▸ Task requirements
Starting at the line that contains "My Account (383, 50)", restate each line word for word through the final line of the data, keeping both ends.
═════ Material provided
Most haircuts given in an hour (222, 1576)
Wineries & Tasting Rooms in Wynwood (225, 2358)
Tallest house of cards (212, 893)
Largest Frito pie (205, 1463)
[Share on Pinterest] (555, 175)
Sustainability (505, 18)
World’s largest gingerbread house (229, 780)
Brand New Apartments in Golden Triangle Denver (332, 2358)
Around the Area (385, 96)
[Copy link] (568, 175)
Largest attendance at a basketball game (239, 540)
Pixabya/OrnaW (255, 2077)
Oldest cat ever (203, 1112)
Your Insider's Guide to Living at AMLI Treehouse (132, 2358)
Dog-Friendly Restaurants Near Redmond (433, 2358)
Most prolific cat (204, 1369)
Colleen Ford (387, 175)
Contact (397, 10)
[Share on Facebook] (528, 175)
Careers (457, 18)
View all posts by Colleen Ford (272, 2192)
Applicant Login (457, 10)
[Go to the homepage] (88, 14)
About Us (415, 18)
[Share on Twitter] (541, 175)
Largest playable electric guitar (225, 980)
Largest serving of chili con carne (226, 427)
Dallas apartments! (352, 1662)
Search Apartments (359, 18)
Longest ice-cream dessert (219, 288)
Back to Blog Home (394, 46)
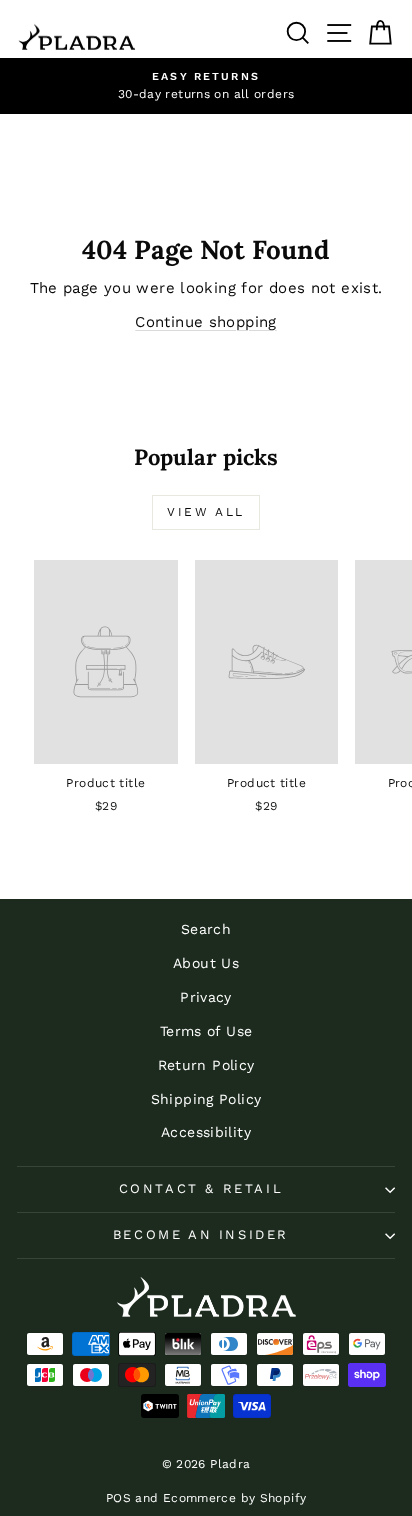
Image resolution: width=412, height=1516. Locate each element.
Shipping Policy (206, 1099)
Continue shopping (205, 322)
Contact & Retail (201, 1188)
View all (205, 512)
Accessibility (206, 1132)
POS (118, 1498)
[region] (206, 86)
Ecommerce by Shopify (235, 1498)
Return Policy (206, 1065)
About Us (206, 963)
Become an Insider (201, 1234)
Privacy (206, 997)
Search (206, 929)
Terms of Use (206, 1031)
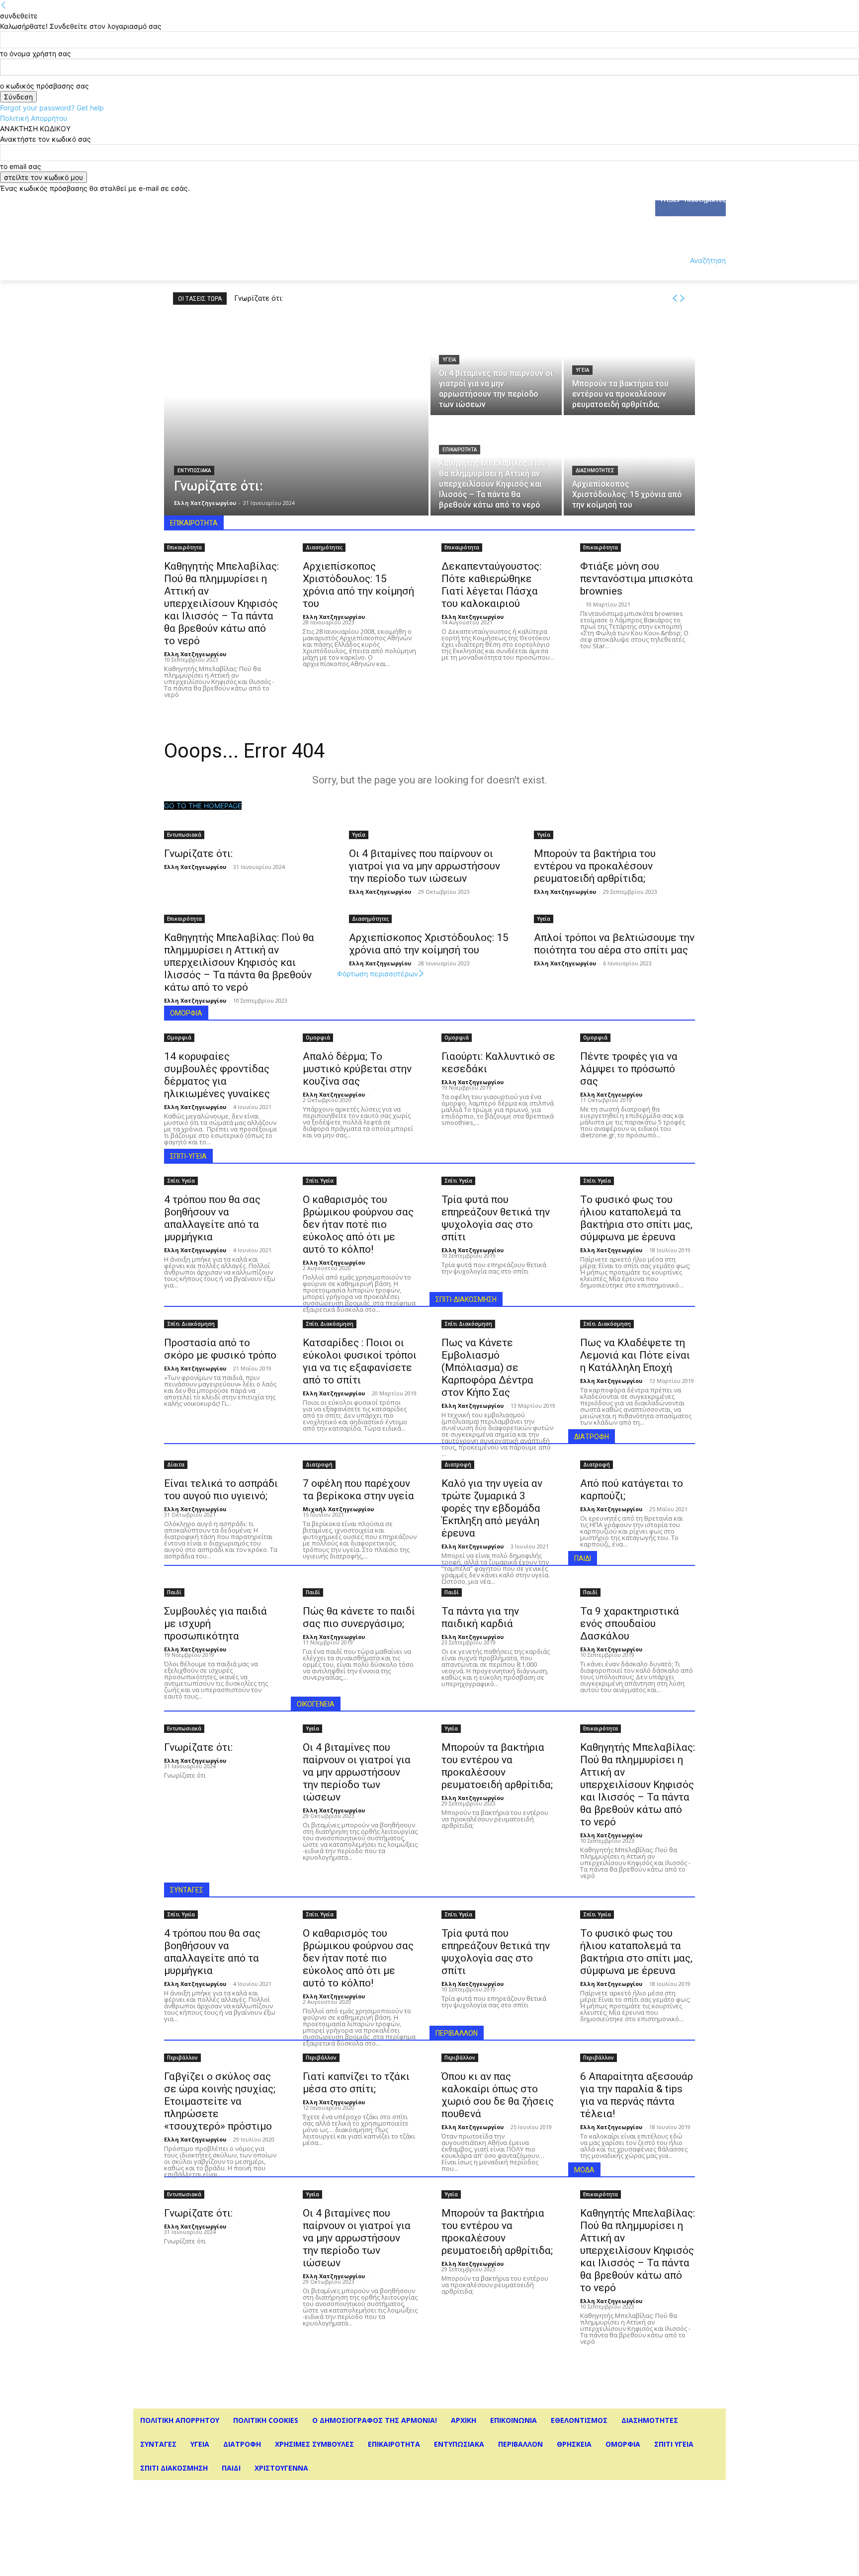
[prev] (674, 298)
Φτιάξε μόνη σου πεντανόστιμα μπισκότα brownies (636, 578)
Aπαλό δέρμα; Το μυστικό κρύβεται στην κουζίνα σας (357, 1068)
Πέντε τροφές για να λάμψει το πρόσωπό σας (629, 1068)
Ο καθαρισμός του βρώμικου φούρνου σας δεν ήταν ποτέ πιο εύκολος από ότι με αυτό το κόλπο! (358, 1224)
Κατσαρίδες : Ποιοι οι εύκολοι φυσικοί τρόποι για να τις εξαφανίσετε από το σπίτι (360, 1361)
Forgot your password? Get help (52, 107)
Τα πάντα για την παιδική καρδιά (480, 1617)
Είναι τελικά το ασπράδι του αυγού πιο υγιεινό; (221, 1489)
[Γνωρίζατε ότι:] (296, 416)
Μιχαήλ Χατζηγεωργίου (338, 1509)
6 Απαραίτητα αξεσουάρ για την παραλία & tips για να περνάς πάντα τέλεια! (636, 2095)
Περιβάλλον (182, 2057)
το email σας (20, 166)
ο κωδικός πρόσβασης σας (44, 86)
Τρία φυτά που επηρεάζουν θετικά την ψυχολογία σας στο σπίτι (495, 1218)
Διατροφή (319, 1464)
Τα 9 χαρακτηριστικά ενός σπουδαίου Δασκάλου (629, 1623)
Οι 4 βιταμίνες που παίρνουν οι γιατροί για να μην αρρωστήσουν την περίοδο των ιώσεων (424, 866)
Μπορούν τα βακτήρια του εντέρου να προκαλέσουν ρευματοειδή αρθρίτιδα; (361, 298)
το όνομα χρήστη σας (35, 53)
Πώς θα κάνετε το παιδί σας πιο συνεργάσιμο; (359, 1617)
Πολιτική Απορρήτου (33, 118)
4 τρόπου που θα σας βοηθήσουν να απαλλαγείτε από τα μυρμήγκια (212, 1218)
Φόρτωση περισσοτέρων (377, 973)
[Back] (3, 5)
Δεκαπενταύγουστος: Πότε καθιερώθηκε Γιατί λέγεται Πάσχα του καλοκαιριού (491, 584)
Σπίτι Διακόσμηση (191, 1323)
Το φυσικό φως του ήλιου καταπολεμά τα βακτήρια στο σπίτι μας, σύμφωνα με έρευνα (636, 1218)
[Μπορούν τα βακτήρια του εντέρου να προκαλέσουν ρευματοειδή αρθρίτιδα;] (629, 366)
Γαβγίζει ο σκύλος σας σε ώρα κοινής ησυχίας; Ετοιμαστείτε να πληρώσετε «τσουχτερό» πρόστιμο (219, 2101)
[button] (696, 260)
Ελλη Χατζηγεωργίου (195, 654)
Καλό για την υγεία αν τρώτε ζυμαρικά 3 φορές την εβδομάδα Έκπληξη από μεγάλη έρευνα (491, 1508)
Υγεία (449, 359)
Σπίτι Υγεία (181, 1180)
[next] (682, 298)
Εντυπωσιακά (194, 470)
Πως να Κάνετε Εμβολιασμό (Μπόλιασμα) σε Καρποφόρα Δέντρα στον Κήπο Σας (487, 1367)
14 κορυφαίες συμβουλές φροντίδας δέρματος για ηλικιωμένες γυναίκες (217, 1075)
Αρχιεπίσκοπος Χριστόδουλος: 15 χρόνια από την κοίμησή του (358, 584)
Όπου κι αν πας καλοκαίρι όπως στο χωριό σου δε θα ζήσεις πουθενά (497, 2095)
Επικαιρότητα (459, 449)
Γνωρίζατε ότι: (258, 298)
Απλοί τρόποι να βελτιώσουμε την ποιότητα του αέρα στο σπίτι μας (614, 944)
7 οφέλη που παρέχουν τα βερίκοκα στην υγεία (358, 1489)
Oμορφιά (179, 1037)
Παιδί (174, 1592)
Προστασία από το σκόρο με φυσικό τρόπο (220, 1349)
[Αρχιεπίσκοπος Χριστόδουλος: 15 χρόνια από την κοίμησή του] (629, 466)
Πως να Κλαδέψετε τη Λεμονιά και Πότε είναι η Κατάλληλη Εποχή (635, 1355)
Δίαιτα (175, 1464)
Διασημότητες (595, 470)
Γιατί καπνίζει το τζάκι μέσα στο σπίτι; (356, 2082)
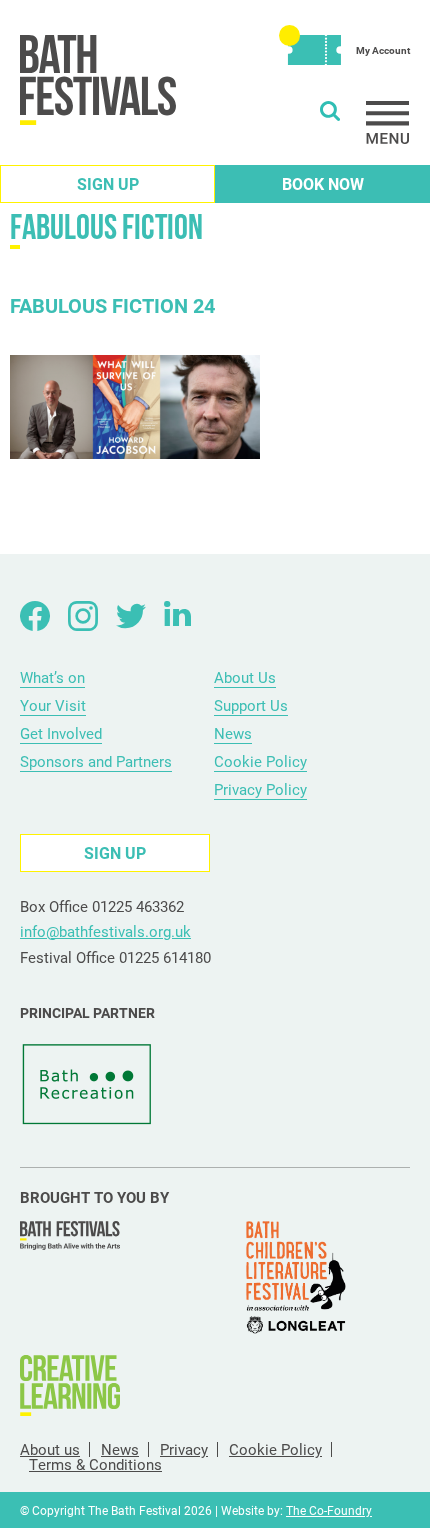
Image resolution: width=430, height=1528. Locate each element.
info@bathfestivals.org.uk (105, 931)
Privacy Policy (260, 789)
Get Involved (61, 733)
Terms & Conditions (95, 1464)
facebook (35, 616)
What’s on (52, 677)
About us (50, 1449)
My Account (383, 50)
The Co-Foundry (329, 1510)
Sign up (108, 183)
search (330, 111)
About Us (245, 677)
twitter (131, 616)
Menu (388, 122)
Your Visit (53, 705)
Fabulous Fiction (106, 226)
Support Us (251, 705)
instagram (83, 616)
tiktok (227, 616)
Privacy (184, 1449)
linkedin (179, 616)
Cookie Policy (260, 761)
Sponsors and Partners (96, 761)
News (233, 733)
══════════
▸ The completed task
My Account (383, 50)
The Co-Foundry (329, 1510)
Sign up (108, 183)
search (330, 111)
About Us (245, 677)
twitter (131, 616)
Menu (388, 122)
Your Visit (53, 705)
Fabulous Fiction (106, 226)
Support Us (251, 705)
instagram (83, 616)
tiktok (227, 616)
Privacy (184, 1449)
linkedin (179, 616)
Cookie Policy (260, 761)
Sponsors and Partners (96, 761)
News (233, 733)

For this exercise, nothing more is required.